= Задачи =
- 1) Определите, согласуются ли со статьей о физиках и лириках утверждения (a), (b) и (c). Для каждого ответьте «да» или «нет» и дословно приведите решающие слова статьи. (a) В 2009 году средний балл ЦТ по математике составлял 28. (b) Борис Слуцкий написал строки о физиках и лириках в конце 1970-х. (c) Александр Фельдман преподает физику.
- 2) Какую должность занимает Николай Феськов согласно статье о физиках и лириках?
- 3) Продолжите статью о физиках и лириках, начав сразу после ее последнего предложения.

= Исходный фрагмент =
Физика без лирики

Дискуссия в конференц-зале "СБ"

«Что–то физики в почете, что–то лирики в загоне, дело не в сухом расчете, дело в мировом законе», — когда в конце 1950–х Борис Слуцкий писал эти строки, ясно было, за кем перевес. О «физиках», «технарях», двигателях прогресса, снимали фильмы, сочиняли романы, они были фигурами фактически культовыми. Сейчас все иначе, можно сказать, совсем наоборот. Интерес к фундаментальным и прикладным наукам упал, зато «лириков», в когорту которых со временем записали уже и юристов, и психологов, и переводчиков, и менеджеров, и дизайнеров, — пруд пруди. Результаты ЦТ год за годом подтверждают эту рокировку. Физика и математика традиционно плетутся в самом конце итогового рейтинга: в 2009 году средний балл по физике был 21, по математике — 28, в этом еще ниже — 18 и 21 соответственно. «Почему теперь «физики» настолько в загоне, а «лирики» настолько в почете? Проблема ли это или естественный ход истории?» — задумались мы и пригласили к дискуссии в конференц–зале «СБ» ректора БГУ, академика НАН Сергея АБЛАМЕЙКО; председателя Постоянной комиссии Палаты представителей Национального собрания по образованию, культуре, науке и научно–техническому прогрессу Владимира ЗДАНОВИЧА; лауреата Государственной премии Республики Беларусь, доктора педагогических наук Олега МЕЛЬНИКОВА; учителя математики СШ № 19, заслуженного учителя Беларуси Александра ФЕЛЬДМАНА и директора Республиканского института контроля знаний Николая ФЕСЬКОВА.

= Сохранённые данные =

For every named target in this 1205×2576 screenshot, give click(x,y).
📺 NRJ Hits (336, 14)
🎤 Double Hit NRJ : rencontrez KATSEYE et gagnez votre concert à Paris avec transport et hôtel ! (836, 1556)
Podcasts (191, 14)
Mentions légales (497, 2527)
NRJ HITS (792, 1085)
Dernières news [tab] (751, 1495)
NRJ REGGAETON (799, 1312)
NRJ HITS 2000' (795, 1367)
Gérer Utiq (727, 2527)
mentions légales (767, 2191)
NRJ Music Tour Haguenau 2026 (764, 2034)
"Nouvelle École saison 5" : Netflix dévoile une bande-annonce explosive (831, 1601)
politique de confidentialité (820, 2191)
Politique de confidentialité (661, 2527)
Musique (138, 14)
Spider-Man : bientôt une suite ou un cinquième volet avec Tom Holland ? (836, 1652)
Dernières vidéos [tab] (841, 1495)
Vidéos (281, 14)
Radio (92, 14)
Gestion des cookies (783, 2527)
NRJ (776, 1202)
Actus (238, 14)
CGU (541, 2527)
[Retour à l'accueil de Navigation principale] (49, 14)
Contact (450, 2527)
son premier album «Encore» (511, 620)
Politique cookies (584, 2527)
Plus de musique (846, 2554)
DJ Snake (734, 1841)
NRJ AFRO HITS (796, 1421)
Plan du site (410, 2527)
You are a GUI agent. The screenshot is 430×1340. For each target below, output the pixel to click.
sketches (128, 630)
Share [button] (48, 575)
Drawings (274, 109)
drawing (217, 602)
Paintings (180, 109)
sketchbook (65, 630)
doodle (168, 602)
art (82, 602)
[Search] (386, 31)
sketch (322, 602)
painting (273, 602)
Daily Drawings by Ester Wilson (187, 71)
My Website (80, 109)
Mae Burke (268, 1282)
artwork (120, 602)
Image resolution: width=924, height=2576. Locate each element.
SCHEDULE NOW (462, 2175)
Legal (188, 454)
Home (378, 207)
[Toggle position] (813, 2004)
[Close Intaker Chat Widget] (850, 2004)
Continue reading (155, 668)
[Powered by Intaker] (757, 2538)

= Ответы по задачам =
- 1)
(a) Да: «в 2009 году средний балл по физике был 21, по математике — 28».
(b) Нет: «когда в конце 1950–х Борис Слуцкий писал эти строки».
(c) Нет: «учителя математики СШ № 19, заслуженного учителя Беларуси Александра ФЕЛЬДМАНА».

- 2) Он директор Республиканского института контроля знаний.

- 3)
Н.Феськов: Если честно, я не наблюдаю никакого спора между «физиками» и «лириками». Это чисто поэтический прием, который не может быть отправной точкой для анализа и каких–либо выводов. Во все времена в учебном процессе шла дифференциация между теми, у кого преобладает логический тип мышления, и теми, у кого он творческий. Собственно, то же самое показывают и итоги ЦТ. Но сравнивать механически абитуриентов, сдававших математику и физику, с теми, кто сдавал тестирование по языкам, как минимум некорректно. Оценка 20 баллов при стобалльной шкале вовсе не равносильна одной пятой из ста возможных. Вот в школе все в идеале могут получить 10 баллов по всем предметам, а на ЦТ такого не может быть никогда. Результаты должны различаться, должен быть ранжир. Иначе кого принимать в вуз, если количество мест в нем ограничено, а желающих поступить много больше и все с равными хорошими баллами? Другой вопрос, что изучать физику и математику несколько сложнее.


В.Зданович: Вспомните, в далеком прошлом считался грамотным тот, кто умел читать и писать. А вот тот, кто умел считать и вычислять, котировался на порядок выше.


Н.Феськов: Неужели вы думаете, что раньше физику и математику знали лучше? Оценка — вещь достаточно относительная. Кто–то отвечал по нынешним меркам на «двойку», а ему ставили «тройку» только потому, что понимали: ну не должно быть в классе половина отметок «неуд». Что–то подобное, кстати, одно время было в России, когда экспериментировали с ЕГЭ. Выпускник получал 2, а ему автоматически прибавляли балл, даже если он не ответил ни на один вопрос...


В.Зданович: Я бы еще мог согласиться с утверждением, что у нас наблюдается некий перевес «лириков» над «физиками», если бы в стране вдруг резко возросло количество литераторов, поэтов и писателей.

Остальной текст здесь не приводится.